◆ Task requirements
Transcribe each of the following items exactly as given, with no changes to the wording.

[Entries on where items appear]
----------------
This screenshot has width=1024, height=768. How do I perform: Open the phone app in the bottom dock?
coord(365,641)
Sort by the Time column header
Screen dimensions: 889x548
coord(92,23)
----------------
◆ Reply to the exercise
This screenshot has width=1024, height=768. How do I perform: Open the phone app in the bottom dock?
coord(365,641)
Sort by the Time column header
Screen dimensions: 889x548
coord(92,23)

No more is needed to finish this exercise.